KSP highlights the importance of sorghum research in managing food crisis

Almost all countries are facing challenges in food supply…There is one plant that has great potential, namely sorghum, that needs to be developed.

Jakarta (ANTARA) – Chief of the Presidential Staff (KSP) Moeldoko has emphasized the importance of strengthening research on organization as an alternative to rice amid the current global food crisis.

He conveyed this while welcoming food researchers from 12 countries—Indonesia, Malaysia, Thailand, the Philippines, Vietnam, Laos, Myanmar, Bangladesh, Cambodia, Jordan, Mongolia, and Pakistan—in Jakarta on Saturday.

“Almost all countries are facing challenges in food supply. Therefore, I encourage food collaboration from food researchers from various countries. There is one plant that has great potential, namely sorghum, that needs to be developed,” he said in a press statement received here the same day.

Indonesian researchers are starting to develop superior varieties of sorghum that are more durable and have higher productivity, he informed.

According to Moeldoko, sorghum is a very useful or superior plant since it offers many benefits, both in terms of nutrition and health.

“Sorghum is very good for people who want to consume foods with high protein while avoiding diabetes and choosing gluten-free options,” he added.

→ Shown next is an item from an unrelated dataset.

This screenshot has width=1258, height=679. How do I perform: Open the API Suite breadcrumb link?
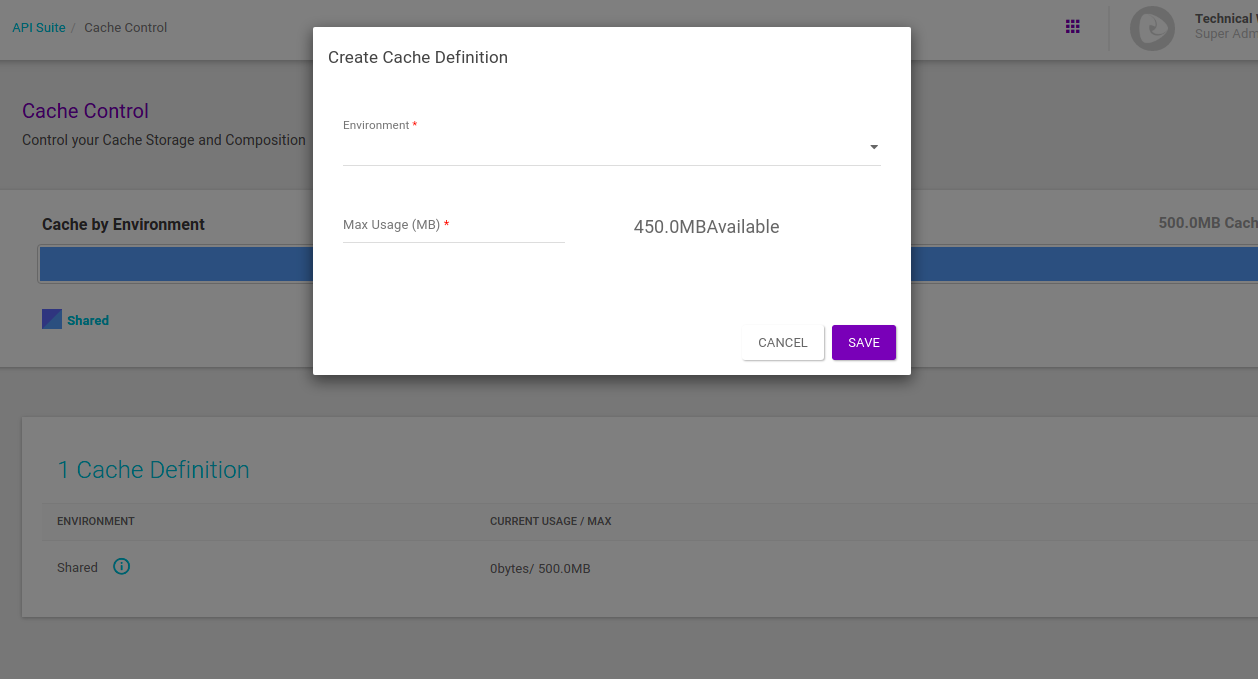(x=39, y=27)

On the same occasion, Indonesian food researcher Soeronto Human said that sorghum is a superior food and suitable to be cultivated in Indonesia. Unfortunately, until now, most Indonesian people are continuing to choose rice and wheat as their main staples.

Therefore, the government and the community must pay more attention to sorghum development and promote sorghum as an alternative food.

Earlier, food researchers from 12 countries participated in joint training and research related to the sorghum plant in Jonggol, West Java, on Wednesday (July 27, 2022).

During the training, food researchers shared their knowledge and experience in the development and processing of sorghum into food sources, bioenergy, and natural sweeteners.

Sorghum seeds can be made into rice and processed into flour, and the stems of sorghum can be processed into liquid sugar, crystal sugar, or bioethanol.

Afterward, the remaining stems, leaves, and roots of sorghum can be further processed into agricultural fertilizers and animal feed.